竹本 つる(たけもと つる)(明40.5.26生・青森県むつ市)
多年にわたり俳人として活発な創作活動を継続するとともに、青森県下北地方の文芸の発展に努め、またボランティアで洋裁・和裁、茶道・華道の指導を行うなど、地域文化の振興に貢献された。
1] 昭和元年北海道小樽新聞社の天盃御下賜記念文芸大会に俳句を投句して以来、北海道、青森県下北地方において地域に根ざした文芸活動を多年にわたり実践している。
同3年北海道石狩俳句会に、6年には俳誌・十和田に所属し、翌7年北海道札幌市「旭島声」の天位賞を受賞した。
2] 昭和14年青森県田名部町(現むつ市)に在住後は、下北の文芸活動拠点づくりを目指して日夜奔走し、同25年10月同人17名で俳句結社・あしかげ社を結成、俳誌「盧光」を発刊した。

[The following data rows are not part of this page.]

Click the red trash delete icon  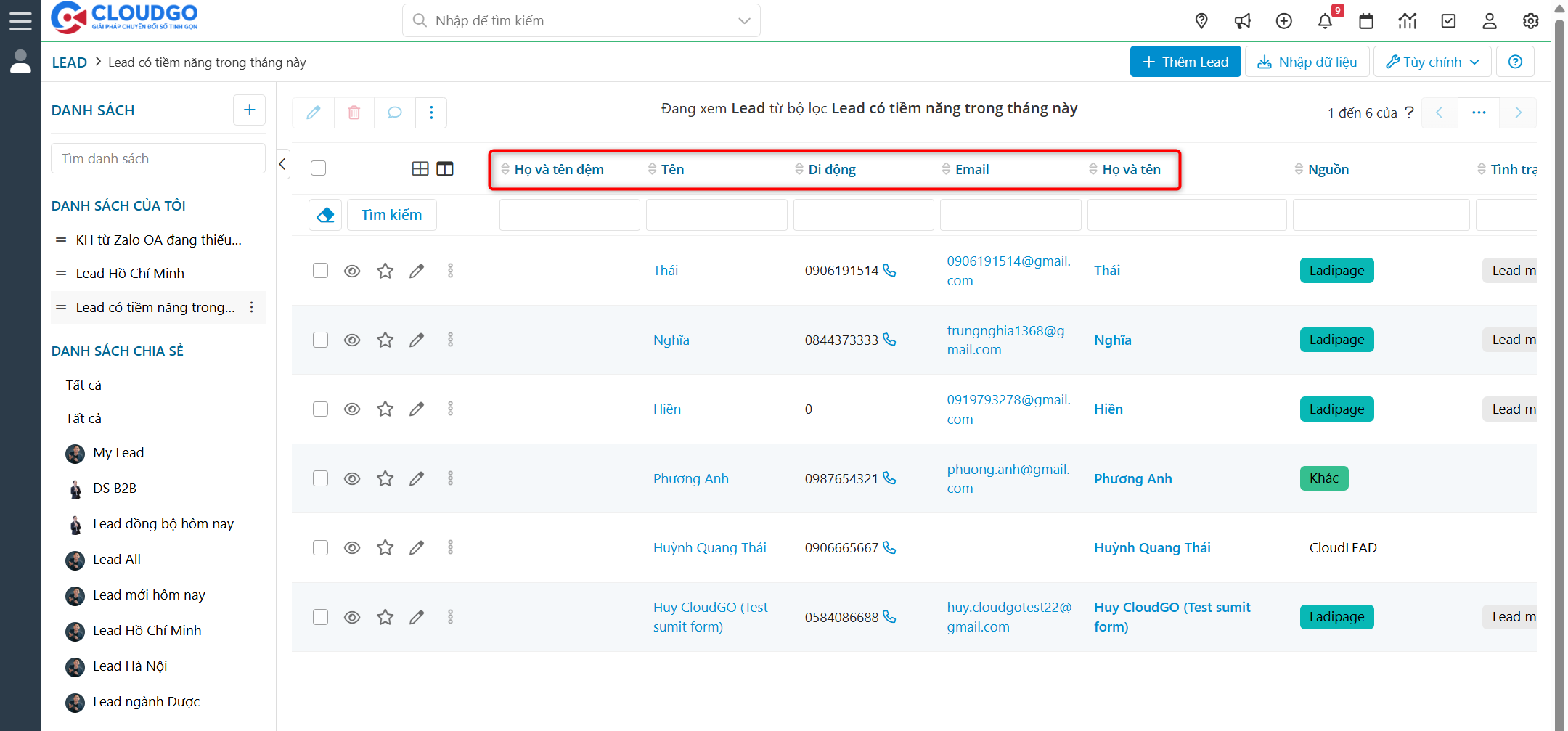coord(354,113)
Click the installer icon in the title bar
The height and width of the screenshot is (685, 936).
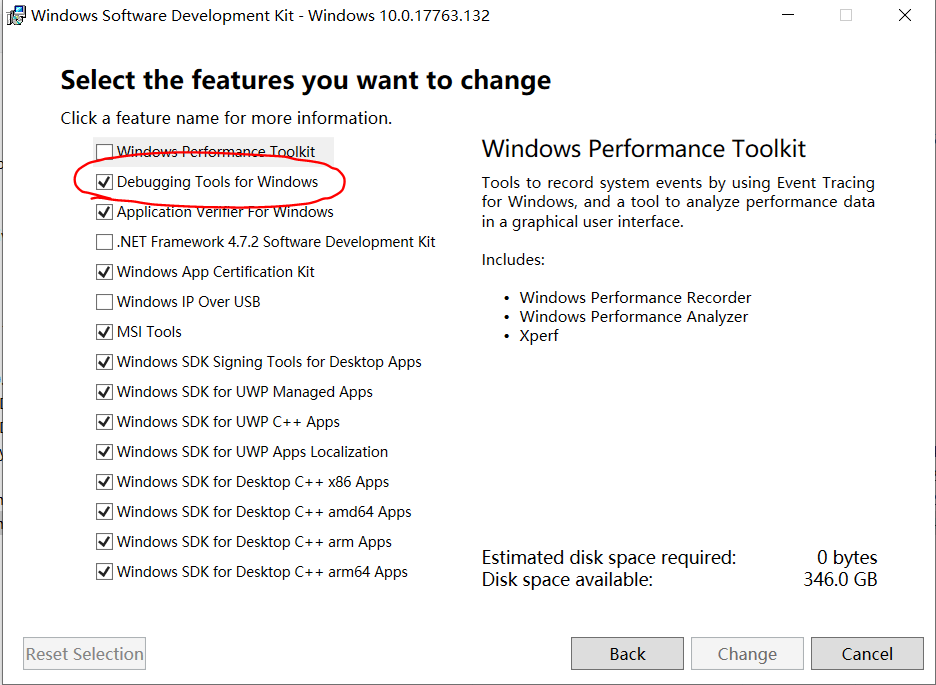[x=16, y=15]
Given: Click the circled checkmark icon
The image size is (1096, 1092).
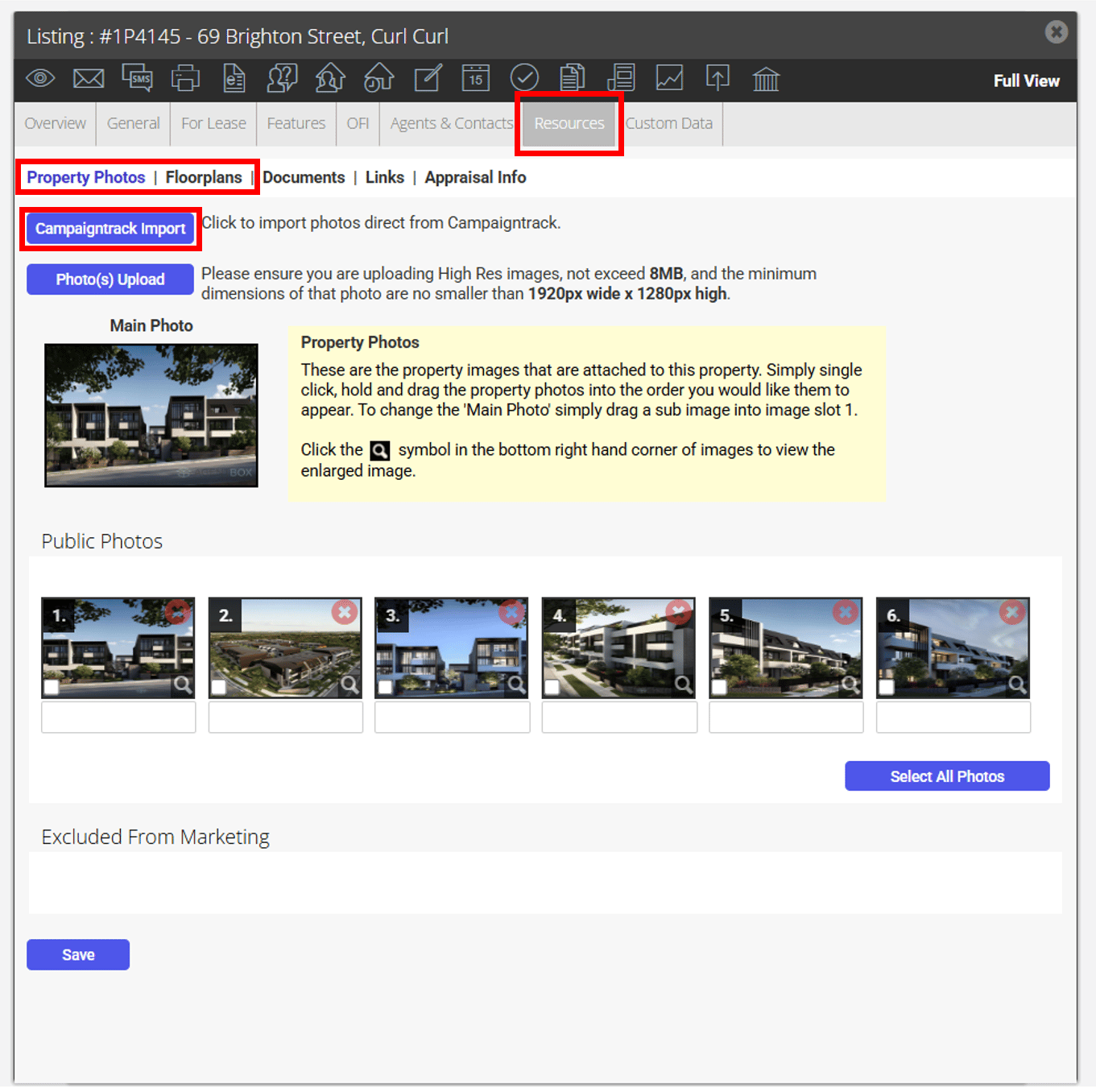Looking at the screenshot, I should [x=524, y=78].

以来、季刊として毎年4回の発行を継続し現在146号を数えているが、その編集にも参画して下北俳句界におけるあしかげ社の地位を揺るぎないものにする原動力となった。現在の同人40名。
3] 俳誌・十和田は、昭和6年に創刊された青森県で最も古い歴史を有する月刊俳誌であったが、平成5年主宰者が亡くなったため62年間・734号で終刊した。このため俳誌・花林檎に移籍した。

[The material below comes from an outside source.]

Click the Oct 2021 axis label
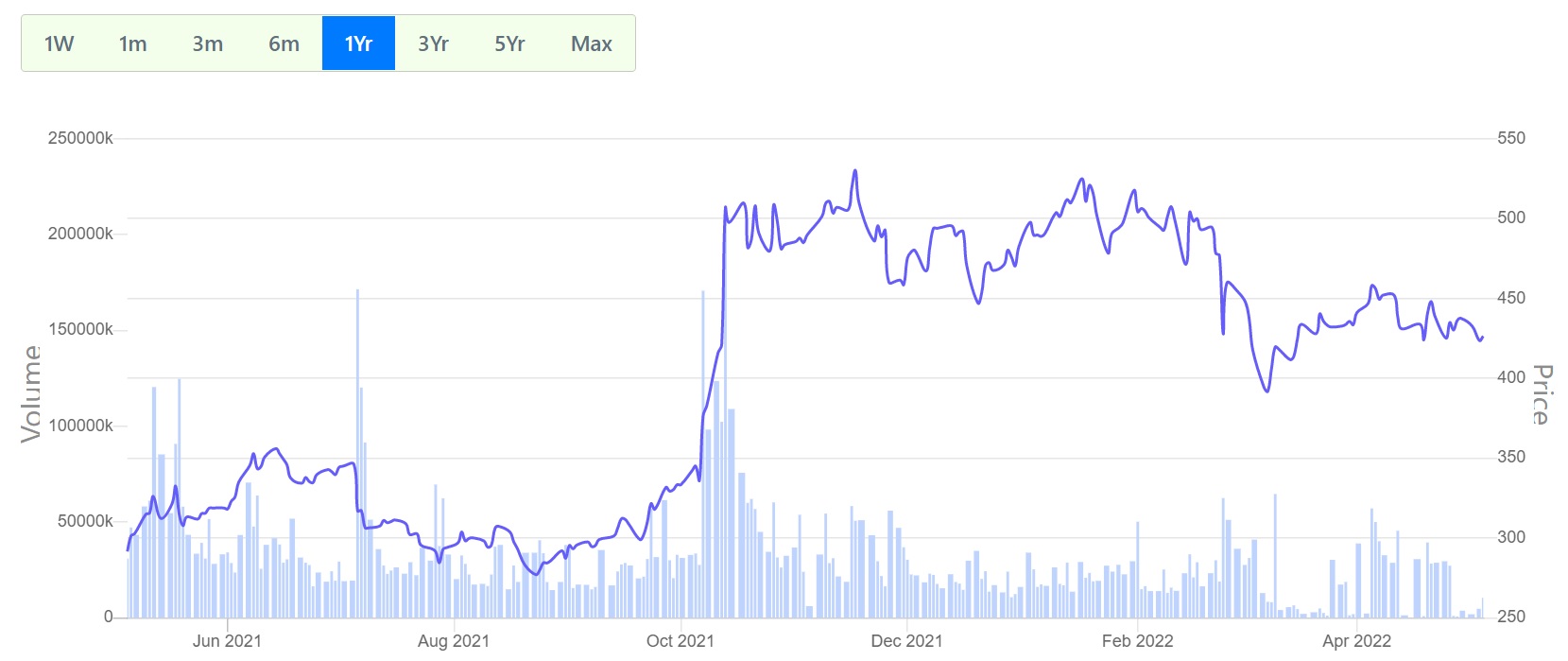 point(680,641)
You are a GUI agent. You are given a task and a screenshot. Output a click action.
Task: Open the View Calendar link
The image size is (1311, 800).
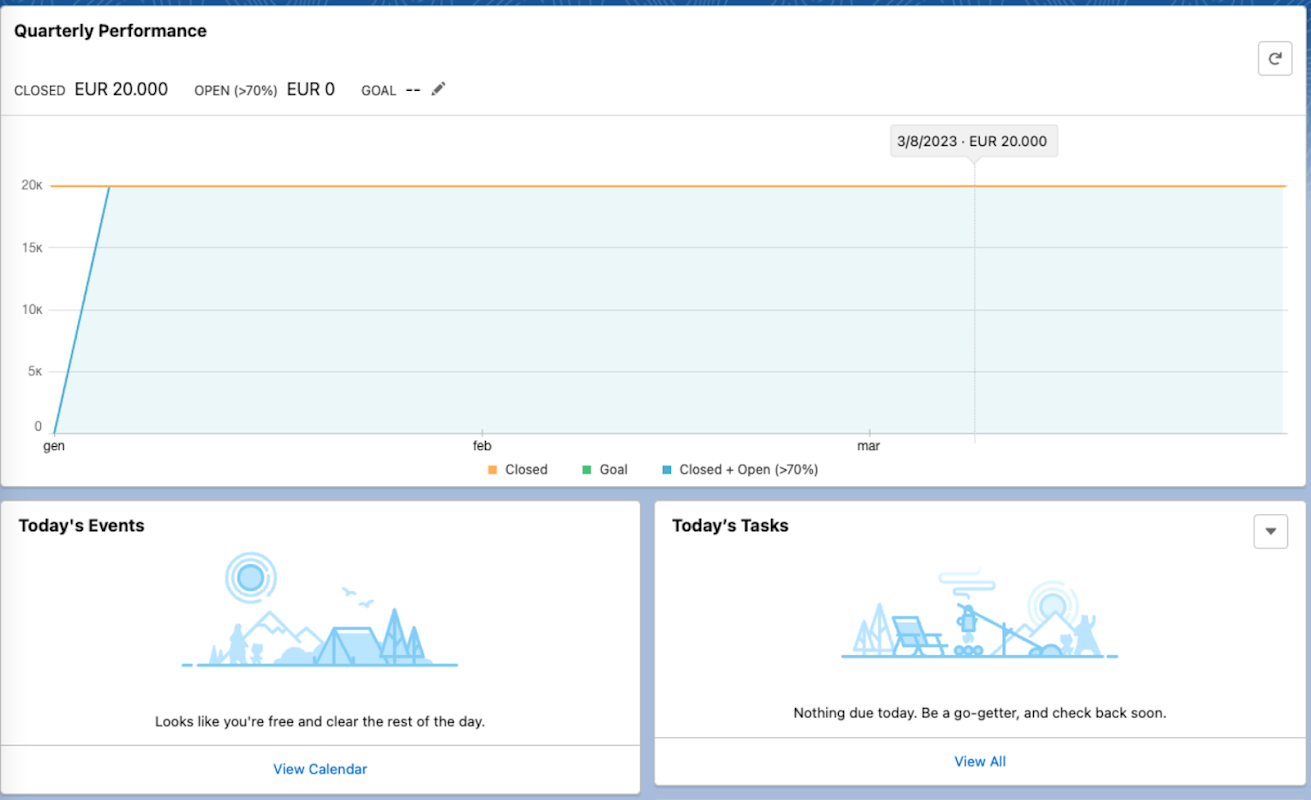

氏は、俳誌・十和田に所属して以来、下北地域における文化芸術の草創期の基盤づくりに尽力し、91歳を迎えた今なお67年間1度も欠かすことなく生活感あふれる力作の出展を続け、現代女性俳人代表作品シリーズ掲載・青森よみうり月刊紙上俳句展等で数多くの賞を受賞するなど、活発な創作活動を続けている。

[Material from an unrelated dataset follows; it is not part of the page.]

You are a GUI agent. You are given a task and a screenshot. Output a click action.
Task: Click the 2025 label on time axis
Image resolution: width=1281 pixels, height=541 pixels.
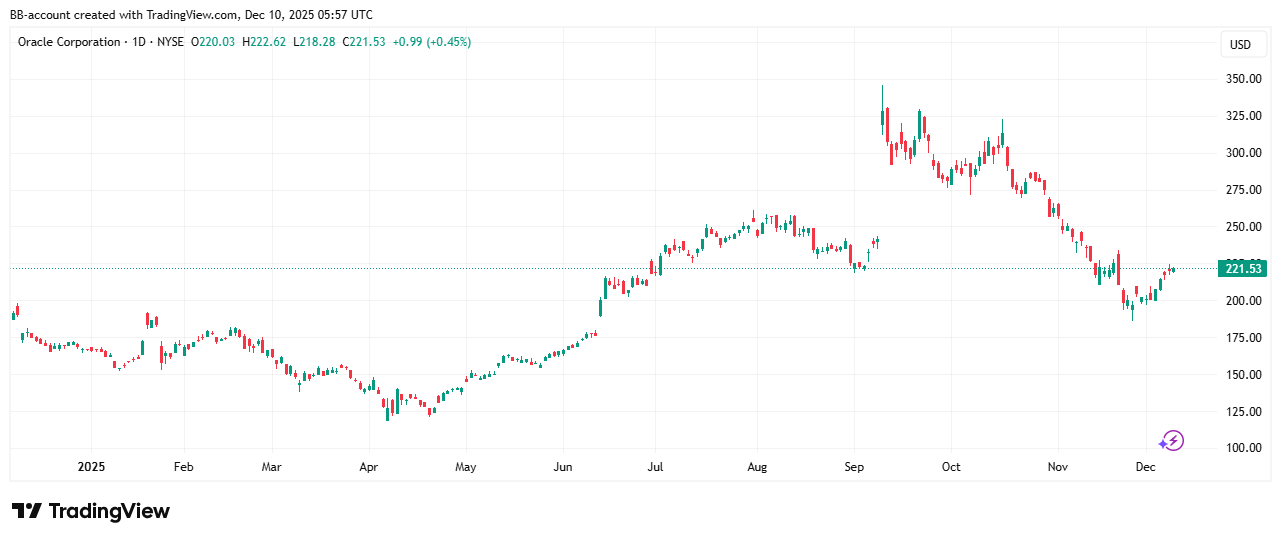pos(91,467)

作風は、その地に住む者だけが知り得る自然・風土・生活の特色を活かして17文字に表す独自のもので、人々にやすらぎ、生きる喜び、感動を与える作品が多い。
4] 創作活動に励む傍ら、昭和10年から洋裁、和裁、同23年からは茶道、華道を自宅を開放して教え、32年からは地域の公民館、婦人団体、高等学校、川内町の幼稚園等においてボランティアでお茶やお花を指導するなど、幅広い活動を通じ地域文化の振興に寄与した。